Additionally, the fair housing report found that a number of communities have passed or are in the early stages of exploring additional tenant protections like "Pay to Stay" ordinances, which allow tenants to avoid eviction if they pay their rent and late fees before their eviction hearing. Lakewood, for example, passed a Pay to Stay law last month.
Michael Lepley, the Senior Research Associate at the local Fair Housing Center for Rights and Research, and one of the 2021 report's authors, told Scene he thought it was fair to say that the state of fair housing in Northeast Ohio was a mixed bag.
"In 2020, we saw the federal government finalize their roll back on several fair housing protections and programs," Lepley wrote in an email. "At the same time, we saw a lot of municipalities across Ohio increase protections, like Cleveland Heights just did. The eviction crisis is coming. And I don’t think anyone is quite sure how it will play out. It may be another area where we see local government fill in the gaps."
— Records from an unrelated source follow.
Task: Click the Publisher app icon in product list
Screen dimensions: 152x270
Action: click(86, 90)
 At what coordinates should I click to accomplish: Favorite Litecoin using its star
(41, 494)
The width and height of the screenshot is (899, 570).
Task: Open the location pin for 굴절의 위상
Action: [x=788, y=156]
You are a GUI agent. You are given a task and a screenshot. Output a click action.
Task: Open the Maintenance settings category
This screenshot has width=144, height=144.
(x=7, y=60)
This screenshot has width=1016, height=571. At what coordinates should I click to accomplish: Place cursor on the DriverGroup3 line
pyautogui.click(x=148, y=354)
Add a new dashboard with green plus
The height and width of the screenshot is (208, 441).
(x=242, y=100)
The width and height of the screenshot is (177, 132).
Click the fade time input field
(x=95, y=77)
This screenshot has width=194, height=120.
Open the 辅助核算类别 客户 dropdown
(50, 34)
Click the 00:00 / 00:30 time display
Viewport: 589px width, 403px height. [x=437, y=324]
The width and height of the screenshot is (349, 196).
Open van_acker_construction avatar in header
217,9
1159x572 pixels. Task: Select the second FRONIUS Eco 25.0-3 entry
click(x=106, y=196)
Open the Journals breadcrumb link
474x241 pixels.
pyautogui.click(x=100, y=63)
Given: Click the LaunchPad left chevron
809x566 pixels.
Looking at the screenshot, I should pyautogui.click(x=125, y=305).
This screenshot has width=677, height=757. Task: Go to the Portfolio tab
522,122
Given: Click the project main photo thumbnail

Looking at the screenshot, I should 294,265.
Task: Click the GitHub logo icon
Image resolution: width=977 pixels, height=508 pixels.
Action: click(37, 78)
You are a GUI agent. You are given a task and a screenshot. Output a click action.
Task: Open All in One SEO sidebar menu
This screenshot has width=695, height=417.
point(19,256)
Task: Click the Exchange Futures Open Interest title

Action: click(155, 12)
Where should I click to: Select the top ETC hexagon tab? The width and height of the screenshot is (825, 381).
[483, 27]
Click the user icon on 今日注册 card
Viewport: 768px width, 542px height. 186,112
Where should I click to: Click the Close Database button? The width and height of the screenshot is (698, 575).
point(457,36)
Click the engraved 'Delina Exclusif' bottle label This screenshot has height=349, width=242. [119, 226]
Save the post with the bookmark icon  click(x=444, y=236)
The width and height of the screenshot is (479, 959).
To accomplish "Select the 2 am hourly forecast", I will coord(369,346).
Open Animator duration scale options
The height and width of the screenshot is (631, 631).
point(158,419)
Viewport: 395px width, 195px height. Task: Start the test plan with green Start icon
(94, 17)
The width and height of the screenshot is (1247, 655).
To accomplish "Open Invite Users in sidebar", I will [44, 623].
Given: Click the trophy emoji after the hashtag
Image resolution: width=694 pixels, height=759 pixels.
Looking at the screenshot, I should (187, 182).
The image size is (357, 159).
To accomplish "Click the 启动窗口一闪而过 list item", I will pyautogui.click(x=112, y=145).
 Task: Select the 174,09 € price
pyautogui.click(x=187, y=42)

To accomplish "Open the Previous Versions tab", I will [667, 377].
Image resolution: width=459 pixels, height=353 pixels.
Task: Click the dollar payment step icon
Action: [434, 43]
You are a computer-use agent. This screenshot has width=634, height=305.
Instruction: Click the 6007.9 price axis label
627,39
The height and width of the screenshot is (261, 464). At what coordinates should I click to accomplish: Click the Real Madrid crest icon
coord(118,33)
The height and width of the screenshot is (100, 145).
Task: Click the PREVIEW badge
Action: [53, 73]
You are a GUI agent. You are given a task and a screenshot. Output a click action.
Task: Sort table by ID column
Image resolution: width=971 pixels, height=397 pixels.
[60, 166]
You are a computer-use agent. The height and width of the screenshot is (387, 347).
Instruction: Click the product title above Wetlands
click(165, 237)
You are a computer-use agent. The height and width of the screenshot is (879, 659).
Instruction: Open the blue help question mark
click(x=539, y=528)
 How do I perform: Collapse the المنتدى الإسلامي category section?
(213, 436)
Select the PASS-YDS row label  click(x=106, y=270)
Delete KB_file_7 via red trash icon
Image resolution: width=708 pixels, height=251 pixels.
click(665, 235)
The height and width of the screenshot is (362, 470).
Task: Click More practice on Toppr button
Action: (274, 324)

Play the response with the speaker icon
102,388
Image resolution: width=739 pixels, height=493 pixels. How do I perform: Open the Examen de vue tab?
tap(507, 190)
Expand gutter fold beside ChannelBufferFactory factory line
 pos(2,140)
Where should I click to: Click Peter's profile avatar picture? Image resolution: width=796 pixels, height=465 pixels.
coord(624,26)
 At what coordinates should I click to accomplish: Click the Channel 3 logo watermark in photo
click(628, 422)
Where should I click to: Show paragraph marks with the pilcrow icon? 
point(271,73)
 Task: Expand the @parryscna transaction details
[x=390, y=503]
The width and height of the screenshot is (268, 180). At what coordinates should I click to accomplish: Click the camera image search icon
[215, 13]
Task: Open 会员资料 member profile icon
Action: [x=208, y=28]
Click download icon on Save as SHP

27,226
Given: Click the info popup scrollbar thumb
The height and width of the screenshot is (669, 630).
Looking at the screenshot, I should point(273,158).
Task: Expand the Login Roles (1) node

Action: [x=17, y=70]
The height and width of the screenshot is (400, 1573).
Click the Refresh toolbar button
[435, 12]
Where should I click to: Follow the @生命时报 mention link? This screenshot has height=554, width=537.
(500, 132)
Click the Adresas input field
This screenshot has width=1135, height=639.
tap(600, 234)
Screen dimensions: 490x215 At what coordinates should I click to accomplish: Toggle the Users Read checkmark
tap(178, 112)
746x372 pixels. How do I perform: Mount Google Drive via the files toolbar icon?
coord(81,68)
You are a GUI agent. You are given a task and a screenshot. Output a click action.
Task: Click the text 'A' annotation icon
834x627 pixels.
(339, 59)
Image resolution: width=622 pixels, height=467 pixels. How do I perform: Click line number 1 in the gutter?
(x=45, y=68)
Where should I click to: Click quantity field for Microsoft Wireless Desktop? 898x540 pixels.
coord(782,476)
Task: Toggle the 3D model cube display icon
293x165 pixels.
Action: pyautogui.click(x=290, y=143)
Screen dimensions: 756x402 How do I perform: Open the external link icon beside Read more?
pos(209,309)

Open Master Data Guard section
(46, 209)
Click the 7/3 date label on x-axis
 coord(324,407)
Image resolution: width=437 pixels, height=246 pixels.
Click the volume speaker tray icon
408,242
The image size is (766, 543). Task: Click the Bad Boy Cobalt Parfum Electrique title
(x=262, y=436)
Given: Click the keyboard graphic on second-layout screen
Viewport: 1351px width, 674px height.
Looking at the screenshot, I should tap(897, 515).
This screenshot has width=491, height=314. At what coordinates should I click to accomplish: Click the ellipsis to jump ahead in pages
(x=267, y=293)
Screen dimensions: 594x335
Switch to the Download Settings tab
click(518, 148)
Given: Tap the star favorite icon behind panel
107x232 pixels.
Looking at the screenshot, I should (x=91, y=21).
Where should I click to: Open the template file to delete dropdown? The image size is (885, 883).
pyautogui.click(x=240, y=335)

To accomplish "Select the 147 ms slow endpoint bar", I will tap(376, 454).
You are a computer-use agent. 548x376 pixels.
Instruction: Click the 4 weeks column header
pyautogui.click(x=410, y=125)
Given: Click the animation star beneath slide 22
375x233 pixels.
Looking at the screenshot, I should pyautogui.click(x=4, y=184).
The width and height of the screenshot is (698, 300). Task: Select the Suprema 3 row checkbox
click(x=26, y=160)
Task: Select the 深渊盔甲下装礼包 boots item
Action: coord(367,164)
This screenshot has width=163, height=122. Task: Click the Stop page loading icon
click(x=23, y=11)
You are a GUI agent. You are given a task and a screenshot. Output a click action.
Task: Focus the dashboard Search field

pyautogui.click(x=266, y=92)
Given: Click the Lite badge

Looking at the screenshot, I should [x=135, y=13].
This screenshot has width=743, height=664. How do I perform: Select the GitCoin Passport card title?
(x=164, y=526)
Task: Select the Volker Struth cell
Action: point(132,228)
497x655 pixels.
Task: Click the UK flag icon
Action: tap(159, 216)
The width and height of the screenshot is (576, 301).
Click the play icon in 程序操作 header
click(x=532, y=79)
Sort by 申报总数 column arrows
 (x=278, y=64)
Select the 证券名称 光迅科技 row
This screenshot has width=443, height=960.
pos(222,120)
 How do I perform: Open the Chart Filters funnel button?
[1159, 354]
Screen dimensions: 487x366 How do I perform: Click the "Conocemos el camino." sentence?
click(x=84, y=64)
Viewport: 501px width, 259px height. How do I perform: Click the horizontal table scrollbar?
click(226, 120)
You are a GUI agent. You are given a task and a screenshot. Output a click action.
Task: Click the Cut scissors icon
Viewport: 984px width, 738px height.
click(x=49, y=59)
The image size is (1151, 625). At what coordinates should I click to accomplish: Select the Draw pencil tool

One way that Northeast Ohio has fought evictions is through the new "Right to Counsel" program, launched last summer by the Legal Aid Society and the United Way of Greater Cleveland in partnership with the city of Cleveland. WKYC reported that during the program's first six months, 93% of Right to Counsel clients managed to avoid evictions. The program launch also coincided with a federal eviction moratorium, which reduced the number of overall evictions.
But housing experts, and indeed, the Fair Housing Report, warn that when the moratorium expires, a wave of evictions could be coming.